The records:

- Opening Delimiter -

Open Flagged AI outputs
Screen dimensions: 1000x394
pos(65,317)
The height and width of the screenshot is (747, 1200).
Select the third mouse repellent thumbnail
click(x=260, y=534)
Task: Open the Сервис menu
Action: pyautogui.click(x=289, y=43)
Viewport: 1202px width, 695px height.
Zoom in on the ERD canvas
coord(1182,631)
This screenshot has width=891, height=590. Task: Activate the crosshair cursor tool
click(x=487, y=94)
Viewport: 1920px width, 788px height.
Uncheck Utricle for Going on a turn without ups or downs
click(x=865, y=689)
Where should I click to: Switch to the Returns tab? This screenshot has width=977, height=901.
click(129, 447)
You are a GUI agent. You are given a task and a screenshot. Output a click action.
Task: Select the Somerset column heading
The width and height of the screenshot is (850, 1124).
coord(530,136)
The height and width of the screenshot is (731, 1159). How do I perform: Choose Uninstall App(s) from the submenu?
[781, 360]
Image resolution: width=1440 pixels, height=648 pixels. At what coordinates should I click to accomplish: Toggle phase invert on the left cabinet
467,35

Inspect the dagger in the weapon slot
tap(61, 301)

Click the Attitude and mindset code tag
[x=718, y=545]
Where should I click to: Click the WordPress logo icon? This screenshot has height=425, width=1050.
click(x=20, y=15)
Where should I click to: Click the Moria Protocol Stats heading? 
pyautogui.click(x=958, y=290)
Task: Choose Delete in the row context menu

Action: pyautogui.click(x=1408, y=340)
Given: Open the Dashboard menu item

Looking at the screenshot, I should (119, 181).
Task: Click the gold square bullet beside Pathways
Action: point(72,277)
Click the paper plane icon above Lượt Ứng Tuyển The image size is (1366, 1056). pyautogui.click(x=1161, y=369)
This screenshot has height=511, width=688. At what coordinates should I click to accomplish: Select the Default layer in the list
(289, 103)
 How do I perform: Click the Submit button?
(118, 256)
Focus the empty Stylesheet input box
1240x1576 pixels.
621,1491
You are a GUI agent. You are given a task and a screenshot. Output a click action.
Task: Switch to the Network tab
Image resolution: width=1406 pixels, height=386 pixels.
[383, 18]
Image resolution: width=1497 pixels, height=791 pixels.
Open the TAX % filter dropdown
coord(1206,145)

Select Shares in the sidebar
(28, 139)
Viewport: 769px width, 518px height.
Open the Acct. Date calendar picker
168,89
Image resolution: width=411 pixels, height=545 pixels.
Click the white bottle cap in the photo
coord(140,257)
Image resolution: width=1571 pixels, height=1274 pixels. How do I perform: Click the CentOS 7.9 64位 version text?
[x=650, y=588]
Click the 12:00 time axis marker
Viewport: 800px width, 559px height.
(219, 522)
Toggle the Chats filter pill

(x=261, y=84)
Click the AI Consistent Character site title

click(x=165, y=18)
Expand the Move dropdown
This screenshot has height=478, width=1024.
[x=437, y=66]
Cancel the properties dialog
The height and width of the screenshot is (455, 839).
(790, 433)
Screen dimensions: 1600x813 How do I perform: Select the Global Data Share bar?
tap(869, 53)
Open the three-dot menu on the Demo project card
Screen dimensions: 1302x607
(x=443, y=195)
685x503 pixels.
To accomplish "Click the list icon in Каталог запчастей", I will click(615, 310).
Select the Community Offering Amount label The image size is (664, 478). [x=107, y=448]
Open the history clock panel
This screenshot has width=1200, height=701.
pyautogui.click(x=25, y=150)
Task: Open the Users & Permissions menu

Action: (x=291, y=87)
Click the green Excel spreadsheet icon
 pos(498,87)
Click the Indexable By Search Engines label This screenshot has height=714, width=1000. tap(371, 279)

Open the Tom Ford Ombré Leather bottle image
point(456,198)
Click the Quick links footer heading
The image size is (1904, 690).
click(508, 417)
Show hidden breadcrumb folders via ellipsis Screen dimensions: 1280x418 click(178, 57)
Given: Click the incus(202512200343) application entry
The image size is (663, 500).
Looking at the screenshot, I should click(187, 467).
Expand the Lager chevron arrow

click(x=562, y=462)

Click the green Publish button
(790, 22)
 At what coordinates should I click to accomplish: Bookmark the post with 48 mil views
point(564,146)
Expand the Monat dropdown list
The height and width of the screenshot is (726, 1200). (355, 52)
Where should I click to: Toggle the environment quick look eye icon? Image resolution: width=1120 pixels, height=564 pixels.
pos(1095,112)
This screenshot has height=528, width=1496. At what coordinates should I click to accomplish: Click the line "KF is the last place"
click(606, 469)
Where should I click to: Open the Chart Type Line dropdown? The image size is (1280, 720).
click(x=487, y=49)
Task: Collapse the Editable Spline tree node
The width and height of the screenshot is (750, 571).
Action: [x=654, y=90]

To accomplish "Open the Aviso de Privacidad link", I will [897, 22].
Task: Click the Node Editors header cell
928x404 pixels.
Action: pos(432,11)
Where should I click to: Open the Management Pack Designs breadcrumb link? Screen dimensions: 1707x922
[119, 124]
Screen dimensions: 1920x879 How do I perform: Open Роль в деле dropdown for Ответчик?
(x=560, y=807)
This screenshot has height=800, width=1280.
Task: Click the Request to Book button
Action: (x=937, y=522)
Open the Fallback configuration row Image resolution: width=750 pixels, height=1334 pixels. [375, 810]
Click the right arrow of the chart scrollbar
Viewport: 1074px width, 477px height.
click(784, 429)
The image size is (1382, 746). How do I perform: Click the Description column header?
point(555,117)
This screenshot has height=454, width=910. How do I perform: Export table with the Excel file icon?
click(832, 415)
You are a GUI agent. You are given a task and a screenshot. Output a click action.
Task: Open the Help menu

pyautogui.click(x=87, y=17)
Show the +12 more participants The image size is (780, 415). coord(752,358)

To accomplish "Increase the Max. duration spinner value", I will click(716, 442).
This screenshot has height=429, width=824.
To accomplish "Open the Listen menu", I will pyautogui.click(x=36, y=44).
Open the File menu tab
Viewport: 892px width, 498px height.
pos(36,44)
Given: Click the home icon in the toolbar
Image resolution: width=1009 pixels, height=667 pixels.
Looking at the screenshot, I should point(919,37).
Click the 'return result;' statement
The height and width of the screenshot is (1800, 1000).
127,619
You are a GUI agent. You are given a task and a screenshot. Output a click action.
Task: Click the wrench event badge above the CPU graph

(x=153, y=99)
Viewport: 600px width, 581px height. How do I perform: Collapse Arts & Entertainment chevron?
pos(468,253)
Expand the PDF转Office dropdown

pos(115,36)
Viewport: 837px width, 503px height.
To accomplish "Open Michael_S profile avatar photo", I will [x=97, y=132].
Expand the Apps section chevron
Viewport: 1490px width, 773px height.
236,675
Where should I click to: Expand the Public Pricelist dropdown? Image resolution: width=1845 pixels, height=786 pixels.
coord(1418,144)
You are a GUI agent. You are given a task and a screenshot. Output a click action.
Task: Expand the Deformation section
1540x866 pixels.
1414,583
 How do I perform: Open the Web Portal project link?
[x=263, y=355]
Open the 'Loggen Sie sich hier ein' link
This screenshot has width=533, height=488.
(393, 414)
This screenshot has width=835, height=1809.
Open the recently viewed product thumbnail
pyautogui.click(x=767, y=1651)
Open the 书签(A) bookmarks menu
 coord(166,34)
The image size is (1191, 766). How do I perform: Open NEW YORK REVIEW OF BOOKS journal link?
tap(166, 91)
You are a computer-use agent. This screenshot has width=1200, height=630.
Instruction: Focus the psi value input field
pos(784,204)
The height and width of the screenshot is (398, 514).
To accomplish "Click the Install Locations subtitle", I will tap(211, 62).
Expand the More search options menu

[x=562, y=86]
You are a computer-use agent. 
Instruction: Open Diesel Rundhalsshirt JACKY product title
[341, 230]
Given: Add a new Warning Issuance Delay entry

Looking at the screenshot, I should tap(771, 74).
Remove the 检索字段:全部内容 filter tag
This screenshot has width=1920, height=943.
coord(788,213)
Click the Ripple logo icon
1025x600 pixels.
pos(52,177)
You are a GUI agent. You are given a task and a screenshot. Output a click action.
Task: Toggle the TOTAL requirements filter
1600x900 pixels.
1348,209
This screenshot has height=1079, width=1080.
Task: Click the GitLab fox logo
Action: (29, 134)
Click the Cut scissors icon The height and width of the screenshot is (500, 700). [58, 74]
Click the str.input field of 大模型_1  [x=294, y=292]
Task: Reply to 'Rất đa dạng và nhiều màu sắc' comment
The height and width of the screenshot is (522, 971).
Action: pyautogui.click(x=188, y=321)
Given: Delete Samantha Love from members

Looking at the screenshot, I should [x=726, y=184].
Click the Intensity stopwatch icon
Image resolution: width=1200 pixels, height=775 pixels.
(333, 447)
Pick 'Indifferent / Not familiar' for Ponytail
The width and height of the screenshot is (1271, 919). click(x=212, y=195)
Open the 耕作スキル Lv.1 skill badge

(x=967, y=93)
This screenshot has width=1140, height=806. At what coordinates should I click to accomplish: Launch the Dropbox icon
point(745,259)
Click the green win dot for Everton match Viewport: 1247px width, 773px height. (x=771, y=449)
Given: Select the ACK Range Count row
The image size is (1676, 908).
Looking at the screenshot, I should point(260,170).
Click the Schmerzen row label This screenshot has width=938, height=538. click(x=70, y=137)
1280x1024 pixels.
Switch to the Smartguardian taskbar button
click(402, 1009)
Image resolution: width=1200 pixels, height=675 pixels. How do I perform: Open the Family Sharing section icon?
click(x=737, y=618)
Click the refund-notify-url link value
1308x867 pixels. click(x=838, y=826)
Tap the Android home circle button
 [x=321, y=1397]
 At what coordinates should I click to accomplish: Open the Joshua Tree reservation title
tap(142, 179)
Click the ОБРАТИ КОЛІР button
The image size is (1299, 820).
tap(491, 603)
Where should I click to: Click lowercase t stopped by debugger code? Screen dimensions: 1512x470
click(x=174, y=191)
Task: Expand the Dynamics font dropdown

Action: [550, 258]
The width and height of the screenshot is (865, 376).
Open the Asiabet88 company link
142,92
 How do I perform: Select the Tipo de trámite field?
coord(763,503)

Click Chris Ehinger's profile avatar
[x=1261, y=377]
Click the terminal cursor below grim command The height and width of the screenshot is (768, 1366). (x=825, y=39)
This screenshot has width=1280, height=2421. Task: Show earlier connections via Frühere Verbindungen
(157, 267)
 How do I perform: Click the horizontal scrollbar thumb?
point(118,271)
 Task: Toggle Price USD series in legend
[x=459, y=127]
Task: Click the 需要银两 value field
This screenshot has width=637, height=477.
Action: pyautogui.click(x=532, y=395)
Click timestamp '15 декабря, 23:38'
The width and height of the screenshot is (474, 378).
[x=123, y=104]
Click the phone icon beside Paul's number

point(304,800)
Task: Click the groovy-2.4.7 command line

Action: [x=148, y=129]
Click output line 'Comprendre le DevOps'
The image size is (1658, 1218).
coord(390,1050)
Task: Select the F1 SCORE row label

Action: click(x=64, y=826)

- Closing Delimiter -

Aim of the task: Filter the data down to the lines that contain the string "computer", and copy them.

Response:
You are a computer-use agent. This screenshot has width=1200, height=630.
You are a computer-use agent. 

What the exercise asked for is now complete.